CockroachDB Node Locality: Why it's important and how to set it in Kubernetes

CockroachDB is a highly scalable, highly resilient Distributed SQL database. This means that nodes can be distributed across multiple locations across the globe to ensure that the data can meet scalability requirements and survive outages. Data can also be pinned to locations to help with performance and data residency regulations. In this blog we will talk about node locality, why this is important in CockroachDB and how to set this in Kubernetes environments.

What is Locality?

Locality is a set of key value pairs that are associated with each node to describe where it is geographically located. The --locality flag accepts arbitrary key-value pairs that describe the location of the node. The locality should include a region key-value if you are using CockroachDB’s multi-region SQL capabilities.

CockroachDB’s multi-region capabilities make it easier to run global applications. To be able to understand the concept you need to be familiar with the following terms. A Cluster region is specified at node start time and sets the geographic region. Database region is a geographic region in which a database operates. You must choose a database region from the list of available cluster regions. A Survival goal dictates how many simultaneous failures a database can survive. CockroachDB is able to optimise access to a table’s data and this is called Table Locality.

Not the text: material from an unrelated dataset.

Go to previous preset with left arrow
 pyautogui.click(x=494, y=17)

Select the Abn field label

Depending on your deployment you can also specify country, availability zone, and other locality-related attributes. The key-value pairs should be ordered into locality tiers from most inclusive to least inclusive (e.g., region before availability zone as in region=eu-west-1,zone=eu-west-1a), and the keys and order of key-value pairs must be the same on all nodes. It’s typically better to include more pairs than fewer, as this provides more flexibility as to how data is distributed across the cluster.

Specifying a region with a region tier (eg. region=us-east-1) is required in order to enable CockroachDB’s multi-region capabilities. The regions added during node startup become the database regions. To add the first region to a database, use the ALTER DATABASE ... PRIMARY REGION statement. This will add the primary region to that database; additional regions can then be added. Now all data in that database will be stored within its assigned regions, and CockroachDB will optimise access to the database’s data from the primary region.

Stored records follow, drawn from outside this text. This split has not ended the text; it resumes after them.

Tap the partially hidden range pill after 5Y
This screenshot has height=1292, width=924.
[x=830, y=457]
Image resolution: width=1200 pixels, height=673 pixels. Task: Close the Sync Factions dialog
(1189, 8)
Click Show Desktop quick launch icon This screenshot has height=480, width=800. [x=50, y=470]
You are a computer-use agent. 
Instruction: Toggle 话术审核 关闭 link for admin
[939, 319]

CockroachDB spreads the replicas of each piece of data across as diverse a set of localities as possible, with the order of the key value pairs in the localities argument determining the priority. Locality can also be used to influence the location of data replicas in various ways using high-level multi-region SQL capabilities or low-level replication zones.

When there is high latency between nodes (e.g., cross-availability zone and multi-region deployments), CockroachDB uses locality to move the data to range leases closer to where the database is most actively being used at the time, reducing network round trips and improving read performance — also known as “follow-the-workload”.

In a deployment across more than 3 availability zones, however, to ensure that all data benefits from “follow-the-workload”, you must increase your replication factor to match the total number of availability zones, to ensure data is available in any availability zone it might be requested from. Increasing the replica count will have a detrimental effect on write latency, though, so this should be considered when setting the replication factor.

Locality is also a prerequisite for using the Multi-region SQL abstractions, table partitioning, and Node Map enterprise features in CockroachDB.

How is locality set?

The following shell commands use the --locality flag to start 3 nodes to run across 3 regions: us-east-1, us-west-1, and europe-west-1. Each region’s nodes are further spread across different availability zones within that region.

cockroach start --locality=region=us-east-1,zone=us-east-1a ``# ... other required flags go here

cockroach start --locality=region=us-west-1,zone=us-west-1a ``# ... other required flags go here

cockroach start --locality=region=europe-west-1,zone=europe-west-1a ``# ... other required flags go here Note: These are not complete start commands. Other required flags go at the end of each command.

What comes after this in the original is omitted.